Fix pg_checksums progress report

Started by Nonamealmost 5 years ago8 messages
#1Noname
Shinya11.Kato@nttdata.com
1 attachment(s)

Hi,

I found a problem with the pg_checksums.c.

The total_size is calculated by scanning the directory.
The current_size is calculated by scanning the files, but the current_size does not include the size of NewPages.

This may cause pg_checksums progress report to not be 100%.
I have attached a patch that fixes this.

Regards,
Shinya Kato

Attachments:

fix_pg_checksums_progress_report.patchapplication/octet-stream; name=fix_pg_checksums_progress_report.patchDownload
diff --git a/src/bin/pg_checksums/pg_checksums.c b/src/bin/pg_checksums/pg_checksums.c
index 0223ee4408..f3b4751e3f 100644
--- a/src/bin/pg_checksums/pg_checksums.c
+++ b/src/bin/pg_checksums/pg_checksums.c
@@ -229,12 +229,14 @@ scan_file(const char *fn, BlockNumber segmentno)
 		}
 		blocks++;
 
+		current_size += r;
+
 		/* New pages have no checksum yet */
 		if (PageIsNew(header))
 			continue;
 
 		csum = pg_checksum_page(buf.data, blockno + segmentno * RELSEG_SIZE);
-		current_size += r;
+
 		if (mode == PG_MODE_CHECK)
 		{
 			if (csum != header->pd_checksum)
#2Fujii Masao
masao.fujii@oss.nttdata.com
In reply to: Noname (#1)
Re: Fix pg_checksums progress report

On 2021/04/02 14:23, Shinya11.Kato@nttdata.com wrote:

Hi,

I found a problem with the pg_checksums.c.

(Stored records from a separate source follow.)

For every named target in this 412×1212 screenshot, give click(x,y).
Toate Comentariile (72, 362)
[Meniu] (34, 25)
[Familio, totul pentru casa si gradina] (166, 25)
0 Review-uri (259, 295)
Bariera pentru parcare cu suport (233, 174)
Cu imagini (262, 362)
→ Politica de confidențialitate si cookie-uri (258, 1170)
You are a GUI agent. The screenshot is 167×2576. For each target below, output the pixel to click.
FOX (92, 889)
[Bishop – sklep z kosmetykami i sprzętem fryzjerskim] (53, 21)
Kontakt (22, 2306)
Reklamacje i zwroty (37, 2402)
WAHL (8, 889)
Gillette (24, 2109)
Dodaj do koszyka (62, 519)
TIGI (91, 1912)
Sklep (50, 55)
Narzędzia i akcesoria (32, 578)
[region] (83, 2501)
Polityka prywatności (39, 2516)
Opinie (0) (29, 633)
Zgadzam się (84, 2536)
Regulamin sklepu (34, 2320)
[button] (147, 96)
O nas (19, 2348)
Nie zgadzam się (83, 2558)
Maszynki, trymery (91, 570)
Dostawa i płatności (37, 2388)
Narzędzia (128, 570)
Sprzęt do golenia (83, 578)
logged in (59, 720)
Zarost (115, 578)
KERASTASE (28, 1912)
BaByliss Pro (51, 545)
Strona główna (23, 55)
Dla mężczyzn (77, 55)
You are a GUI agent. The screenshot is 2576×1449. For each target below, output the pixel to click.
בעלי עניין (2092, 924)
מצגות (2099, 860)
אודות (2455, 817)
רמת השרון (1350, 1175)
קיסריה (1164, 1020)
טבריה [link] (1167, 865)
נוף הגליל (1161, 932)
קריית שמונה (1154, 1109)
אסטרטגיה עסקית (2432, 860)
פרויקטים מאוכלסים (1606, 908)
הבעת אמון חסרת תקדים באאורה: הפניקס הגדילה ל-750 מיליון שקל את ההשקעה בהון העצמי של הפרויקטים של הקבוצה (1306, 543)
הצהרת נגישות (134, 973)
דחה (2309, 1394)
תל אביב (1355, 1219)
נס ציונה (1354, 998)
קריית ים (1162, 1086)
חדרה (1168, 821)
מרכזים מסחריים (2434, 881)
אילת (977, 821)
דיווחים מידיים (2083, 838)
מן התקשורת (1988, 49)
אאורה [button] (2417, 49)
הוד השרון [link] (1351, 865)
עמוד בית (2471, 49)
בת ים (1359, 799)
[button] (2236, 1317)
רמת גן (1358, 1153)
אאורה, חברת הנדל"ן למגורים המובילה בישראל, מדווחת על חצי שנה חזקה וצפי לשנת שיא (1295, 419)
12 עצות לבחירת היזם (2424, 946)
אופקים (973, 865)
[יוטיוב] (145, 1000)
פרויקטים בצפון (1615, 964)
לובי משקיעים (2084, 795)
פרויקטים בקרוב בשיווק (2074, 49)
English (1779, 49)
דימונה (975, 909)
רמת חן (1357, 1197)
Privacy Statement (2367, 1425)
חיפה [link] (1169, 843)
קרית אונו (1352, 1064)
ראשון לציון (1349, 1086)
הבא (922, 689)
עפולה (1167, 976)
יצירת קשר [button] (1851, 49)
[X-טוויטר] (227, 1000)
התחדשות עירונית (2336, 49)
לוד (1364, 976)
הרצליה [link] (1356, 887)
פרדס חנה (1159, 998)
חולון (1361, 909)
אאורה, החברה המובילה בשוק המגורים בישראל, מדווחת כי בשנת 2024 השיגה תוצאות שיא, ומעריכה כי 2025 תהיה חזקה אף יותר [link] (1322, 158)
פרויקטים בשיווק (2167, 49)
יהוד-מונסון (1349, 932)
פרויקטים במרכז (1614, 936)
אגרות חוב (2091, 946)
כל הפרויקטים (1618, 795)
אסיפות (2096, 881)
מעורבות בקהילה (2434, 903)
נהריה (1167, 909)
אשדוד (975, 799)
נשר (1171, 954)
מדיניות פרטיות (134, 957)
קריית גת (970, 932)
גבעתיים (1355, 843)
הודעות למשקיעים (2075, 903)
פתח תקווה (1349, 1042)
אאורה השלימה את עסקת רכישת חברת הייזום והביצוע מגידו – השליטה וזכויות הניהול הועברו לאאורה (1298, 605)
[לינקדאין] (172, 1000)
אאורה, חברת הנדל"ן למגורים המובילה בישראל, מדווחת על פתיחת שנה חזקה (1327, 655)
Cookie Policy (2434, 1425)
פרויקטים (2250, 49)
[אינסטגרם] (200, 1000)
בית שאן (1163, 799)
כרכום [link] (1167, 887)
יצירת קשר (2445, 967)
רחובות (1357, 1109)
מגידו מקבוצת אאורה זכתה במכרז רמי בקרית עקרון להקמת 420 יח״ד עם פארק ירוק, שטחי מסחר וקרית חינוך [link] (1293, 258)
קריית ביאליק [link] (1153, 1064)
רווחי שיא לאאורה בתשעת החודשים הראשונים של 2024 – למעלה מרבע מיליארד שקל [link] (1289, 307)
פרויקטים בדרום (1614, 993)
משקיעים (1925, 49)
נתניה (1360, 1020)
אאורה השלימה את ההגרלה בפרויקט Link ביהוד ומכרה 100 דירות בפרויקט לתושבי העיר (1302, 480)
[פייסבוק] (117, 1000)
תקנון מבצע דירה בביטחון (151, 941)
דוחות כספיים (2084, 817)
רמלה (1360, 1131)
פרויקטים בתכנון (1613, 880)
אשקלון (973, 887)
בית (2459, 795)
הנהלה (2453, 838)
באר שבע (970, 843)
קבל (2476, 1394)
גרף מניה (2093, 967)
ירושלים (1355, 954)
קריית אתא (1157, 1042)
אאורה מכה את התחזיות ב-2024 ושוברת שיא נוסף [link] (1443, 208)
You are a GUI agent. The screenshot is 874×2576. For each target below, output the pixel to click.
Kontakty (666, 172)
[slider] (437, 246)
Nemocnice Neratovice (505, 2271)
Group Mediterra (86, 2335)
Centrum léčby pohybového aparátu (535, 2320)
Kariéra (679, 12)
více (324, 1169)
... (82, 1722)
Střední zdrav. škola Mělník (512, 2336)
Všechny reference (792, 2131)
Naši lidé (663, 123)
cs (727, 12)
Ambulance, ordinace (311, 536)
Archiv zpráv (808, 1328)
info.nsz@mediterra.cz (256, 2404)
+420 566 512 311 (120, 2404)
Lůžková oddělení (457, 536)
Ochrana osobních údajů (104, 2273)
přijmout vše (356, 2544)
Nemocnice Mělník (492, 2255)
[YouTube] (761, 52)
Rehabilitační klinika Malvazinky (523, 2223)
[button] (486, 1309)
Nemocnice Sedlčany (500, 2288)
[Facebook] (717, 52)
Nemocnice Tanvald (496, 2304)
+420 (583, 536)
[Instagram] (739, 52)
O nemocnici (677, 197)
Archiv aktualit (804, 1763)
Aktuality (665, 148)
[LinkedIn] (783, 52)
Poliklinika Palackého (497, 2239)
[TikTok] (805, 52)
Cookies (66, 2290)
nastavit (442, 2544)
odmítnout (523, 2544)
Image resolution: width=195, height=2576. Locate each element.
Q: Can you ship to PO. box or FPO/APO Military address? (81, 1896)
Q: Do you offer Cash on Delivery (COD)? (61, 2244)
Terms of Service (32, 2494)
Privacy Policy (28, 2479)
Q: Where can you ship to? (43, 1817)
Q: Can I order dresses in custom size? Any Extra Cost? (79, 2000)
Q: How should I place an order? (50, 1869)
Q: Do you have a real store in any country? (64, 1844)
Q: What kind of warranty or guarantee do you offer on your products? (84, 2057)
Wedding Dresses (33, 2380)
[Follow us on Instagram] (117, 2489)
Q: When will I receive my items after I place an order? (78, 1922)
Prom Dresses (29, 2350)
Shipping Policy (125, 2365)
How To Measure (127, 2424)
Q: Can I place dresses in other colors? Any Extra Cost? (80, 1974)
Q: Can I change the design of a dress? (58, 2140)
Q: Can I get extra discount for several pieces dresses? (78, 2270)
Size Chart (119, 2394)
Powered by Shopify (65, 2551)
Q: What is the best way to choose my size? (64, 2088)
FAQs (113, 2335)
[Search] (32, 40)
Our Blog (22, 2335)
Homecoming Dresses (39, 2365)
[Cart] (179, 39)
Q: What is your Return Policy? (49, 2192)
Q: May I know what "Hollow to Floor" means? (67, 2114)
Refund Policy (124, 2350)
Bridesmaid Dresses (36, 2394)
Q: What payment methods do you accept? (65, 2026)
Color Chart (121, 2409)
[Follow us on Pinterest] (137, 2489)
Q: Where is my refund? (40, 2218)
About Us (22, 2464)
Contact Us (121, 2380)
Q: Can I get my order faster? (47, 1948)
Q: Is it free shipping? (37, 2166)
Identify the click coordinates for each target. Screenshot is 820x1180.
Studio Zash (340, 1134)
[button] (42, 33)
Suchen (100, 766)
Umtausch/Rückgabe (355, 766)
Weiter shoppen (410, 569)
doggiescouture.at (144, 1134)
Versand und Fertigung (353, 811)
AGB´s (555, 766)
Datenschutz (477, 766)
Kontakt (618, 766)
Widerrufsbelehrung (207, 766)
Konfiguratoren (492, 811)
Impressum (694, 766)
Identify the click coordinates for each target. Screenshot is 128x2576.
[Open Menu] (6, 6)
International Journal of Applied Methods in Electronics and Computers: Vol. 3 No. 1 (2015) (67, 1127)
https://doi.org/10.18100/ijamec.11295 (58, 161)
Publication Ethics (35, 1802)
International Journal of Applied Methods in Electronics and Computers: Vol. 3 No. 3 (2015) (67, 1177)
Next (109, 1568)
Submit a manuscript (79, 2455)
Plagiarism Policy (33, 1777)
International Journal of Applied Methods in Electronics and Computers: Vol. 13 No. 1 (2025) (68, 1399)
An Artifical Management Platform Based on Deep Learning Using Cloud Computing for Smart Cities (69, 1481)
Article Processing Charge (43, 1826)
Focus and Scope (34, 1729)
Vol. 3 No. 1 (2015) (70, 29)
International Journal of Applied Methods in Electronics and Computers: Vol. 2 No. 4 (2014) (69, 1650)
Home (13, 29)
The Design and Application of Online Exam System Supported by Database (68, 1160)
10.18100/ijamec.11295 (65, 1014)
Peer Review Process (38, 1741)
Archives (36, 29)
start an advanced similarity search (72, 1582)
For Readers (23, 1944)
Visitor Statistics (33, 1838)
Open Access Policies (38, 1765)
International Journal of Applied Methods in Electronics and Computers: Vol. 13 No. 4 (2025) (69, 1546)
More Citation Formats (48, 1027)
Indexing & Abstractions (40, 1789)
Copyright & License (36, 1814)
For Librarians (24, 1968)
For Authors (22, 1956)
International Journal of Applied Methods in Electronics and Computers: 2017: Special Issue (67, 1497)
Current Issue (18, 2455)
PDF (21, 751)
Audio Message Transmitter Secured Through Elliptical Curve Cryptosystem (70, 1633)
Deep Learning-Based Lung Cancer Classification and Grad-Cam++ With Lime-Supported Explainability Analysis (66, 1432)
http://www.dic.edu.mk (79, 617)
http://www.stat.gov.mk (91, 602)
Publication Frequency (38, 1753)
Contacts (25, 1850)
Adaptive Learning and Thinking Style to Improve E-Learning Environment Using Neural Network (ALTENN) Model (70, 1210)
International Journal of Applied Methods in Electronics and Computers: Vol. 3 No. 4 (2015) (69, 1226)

The total_size is calculated by scanning the directory.
The current_size is calculated by scanning the files, but the current_size does not include the size of NewPages.

This may cause pg_checksums progress report to not be 100%.
I have attached a patch that fixes this.

Thanks for the report and patch!

I could reproduce this issue and confirmed that the patch fixes it.

Regarding the patch, I think that it's better to add the comment about
why current_size needs to be counted including new pages.

Regards,

--
Fujii Masao
Advanced Computing Technology Center
Research and Development Headquarters
NTT DATA CORPORATION

#3Noname
Shinya11.Kato@nttdata.com
In reply to: Fujii Masao (#2)
1 attachment(s)
RE: Fix pg_checksums progress report

-----Original Message-----
From: Fujii Masao <masao.fujii@oss.nttdata.com>
Sent: Friday, April 2, 2021 2:39 PM
To: Shinya11.Kato@nttdata.com; pgsql-hackers@postgresql.org
Subject: Re: Fix pg_checksums progress report

On 2021/04/02 14:23, Shinya11.Kato@nttdata.com wrote:

Hi,

I found a problem with the pg_checksums.c.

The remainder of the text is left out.